▶ **SUPPLIED PASSAGE**:
···
The use of multiple extrusions to form runner portion 110 and riser portion 115 is more cost effective than forming runner portion 110 and riser portion 115 from a single, large extrusion. The use of multiple extrusions also allows variability of the geometry of these sections without greatly affecting the cost to build the module. It is possible to change the width of runner portion 110 or riser portion 115 by changing the width of just one of its extrusions. For example, to change the width of runner portion 110 by one inch, the width of intermediate extrusion 126 can be modified by one inch while the rest of the extrusions have the same dimensions. If runner portion 110 were cast or made of only one extrusion, a new extruder would have to be developed for the entire runner portion 110 at much greater cost than modifying an extruder just for intermediate extrusion 126.


Although the width of intermediate extrusion 126 is changed in the example above, the width of any of the extrusions 125, 126, 130, 135 may be changed to adjust the overall width of runner portion 110. The height of extrusions 140, 145 may also be changed to adjust the overall height of riser portion 115.


Other embodiments may include different numbers of intermediate extrusions in runner portion 110. Changing the number of intermediate extrusions could change the dimensions of runner portion 110 giving the seating structure either more or less leg room for spectators. For example, there could only be one intermediate extrusion or there could be more than two intermediate extrusions. It is also not required that intermediate extrusions 125, 126 have multiple hollow compartments. Some embodiments may have extrusions that do not have multiple compartments while other embodiments may have three or more compartments within one extrusion.


Although not shown in FIG. 2, riser portion 115 may also be modified to be constructed from a single extrusion. Alternatively, intermediate extrusions may be connected between upper end extrusion 140 and lower end extrusion 145 to create a riser portion 115 with more than two extrusions. The height of the end extrusions 140, 145 may be reduced to make room for an intermediate extrusion, or an intermediate extrusion may be added to increase the height of riser portion 115.
···
▶ **SET EXERCISE 1**:
Can you copy the rows word for word, starting at the line that contains "The image size" and ending at the last row? Leave the pictures out of your answer.

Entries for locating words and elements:
···
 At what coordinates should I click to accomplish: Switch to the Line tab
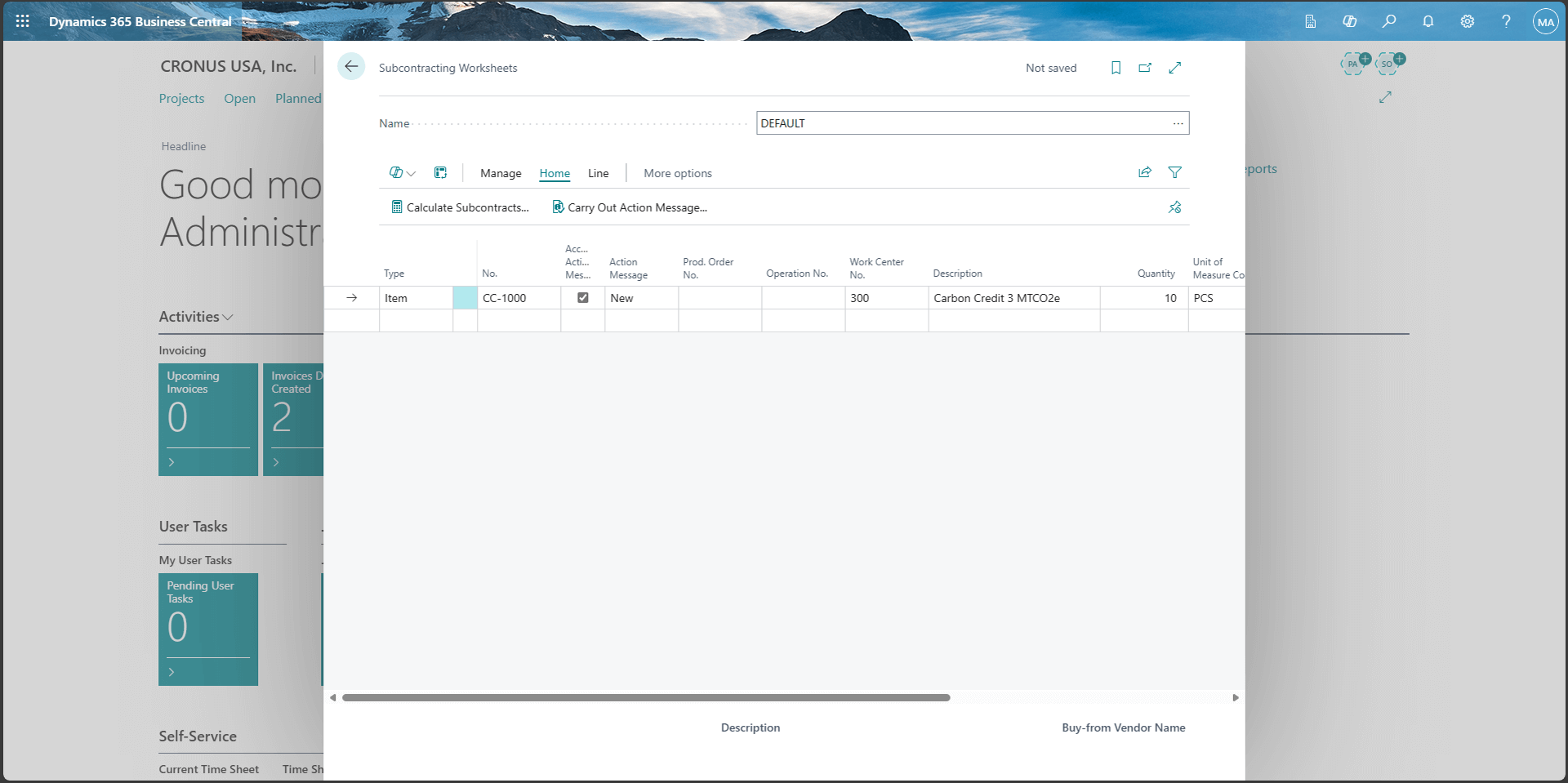(x=598, y=173)
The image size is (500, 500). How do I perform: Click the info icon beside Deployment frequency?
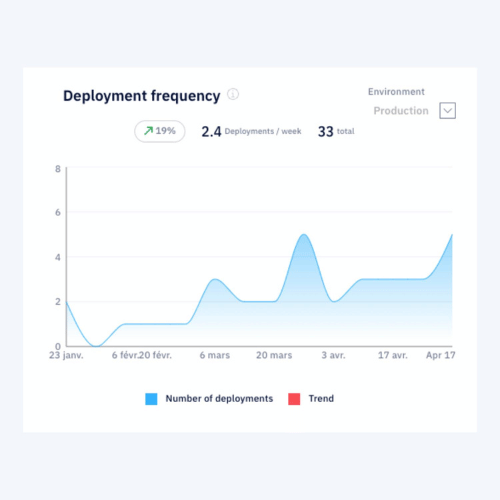(x=233, y=94)
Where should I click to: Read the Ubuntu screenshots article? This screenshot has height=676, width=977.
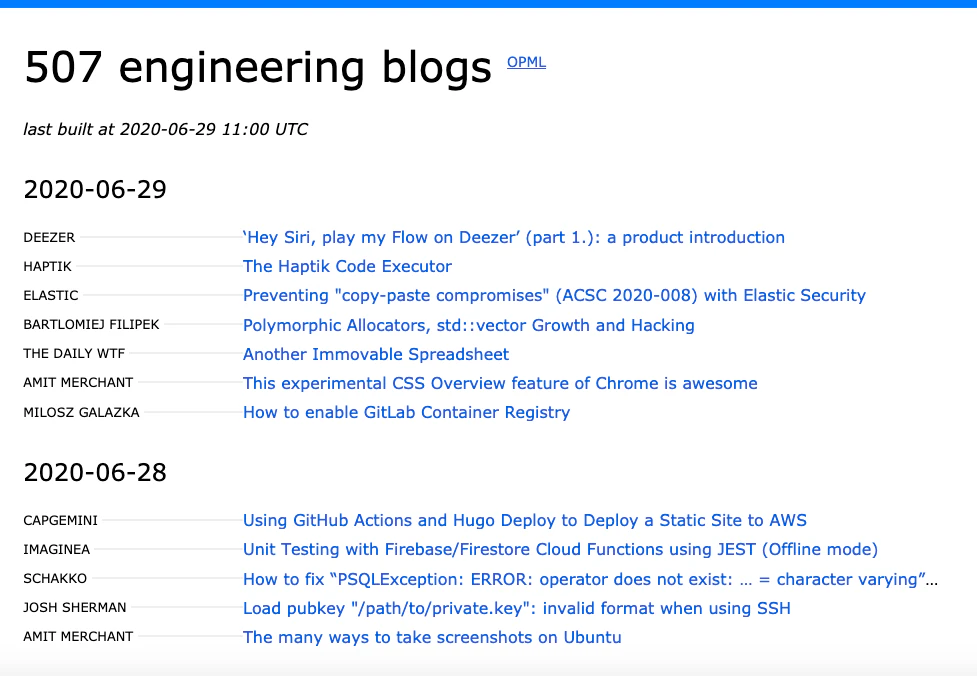pos(432,637)
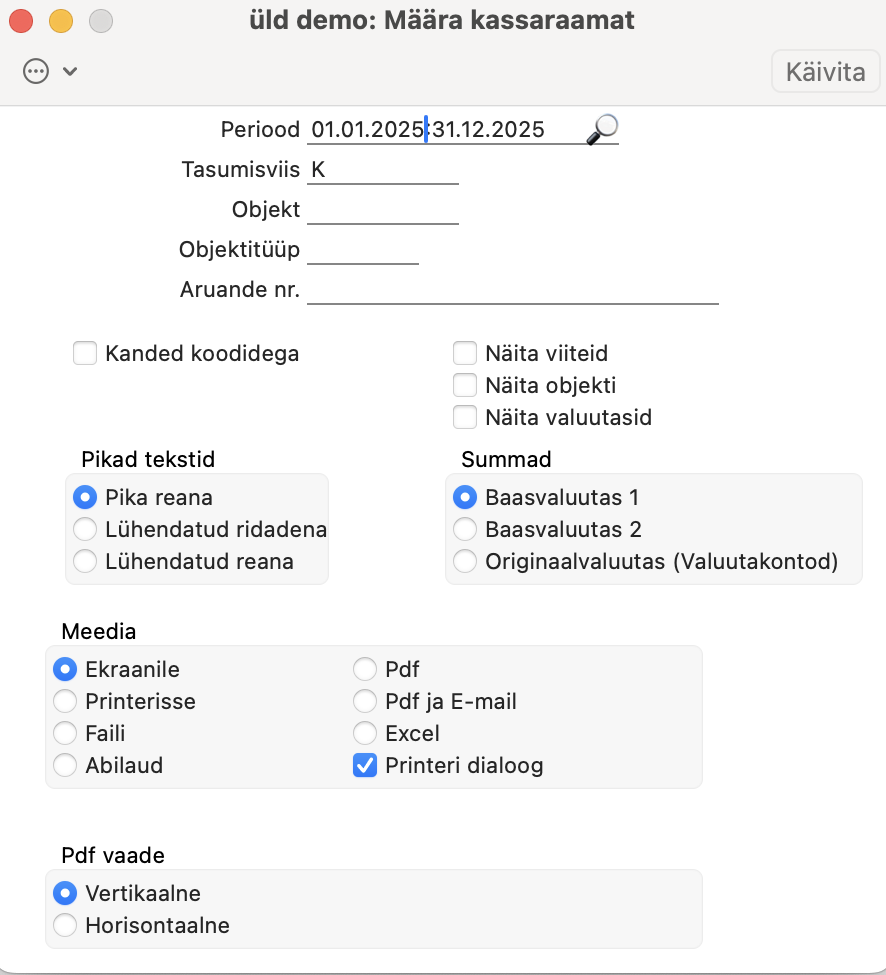Select Printerisse media option
This screenshot has width=886, height=975.
[x=65, y=701]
···
▶ **SET EXERCISE 2**:
What follows the last sentence of the passage on building seating modules from extrusions? Write the continuation.

▶ **TASK RESPONSE 1**:
The image size is (500, 500). How do I perform: Click the info icon beside Deployment frequency?
(x=233, y=94)
Where should I click to: Read the Ubuntu screenshots article? This screenshot has height=676, width=977.
pos(432,637)
Select Printerisse media option
This screenshot has width=886, height=975.
[x=65, y=701]

▶ **TASK RESPONSE 2**:
As illustrated in FIG. 4, front end extrusion 130 includes a connection point to the top of a riser portion from another L-shaped module. In the embodiment shown, this connection point has an opening 131 on the bottom surface of runner portion 110 that faces downward. A connection portion 141 of the upper end extrusion 140 (see FIG. 5) of a riser portion from a separate module fits into opening 131. The separate module may be secured to front end extrusion 130 of module 100. The attached riser portion may be secured by a variety of methods including screws or a snap connection. If screws are used to attach a riser portion from another module, the screw may be attached within opening 133. A cover may be snapped into channel 132 and extended over opening 133 to hide the exposed screw heads. Wall surface 134 is on the opposite side of the face of front end extrusion 130 that includes 133. When assembled in runner portion 110, wall surface 134 contacts wall surface 127 of intermediate extrusion 125. Front end extrusion 130 also includes an upper attachment channel 132 that extends along the length of front extrusion 130. Optionally, a snap fitting cover may be inserted into upper attachment channel 132 to cover channel 132 so it is not exposed.


An upper end extrusion 140 is shown in FIG. 5. On one end, upper end extrusion 140 includes connection portion 141 that fits within opening 131 to connect one module 110 to other modules. Wall surface 142 is located on the other end of upper end extrusion 140 and contacts lower end extrusion 145 when assembled to form riser portion 115.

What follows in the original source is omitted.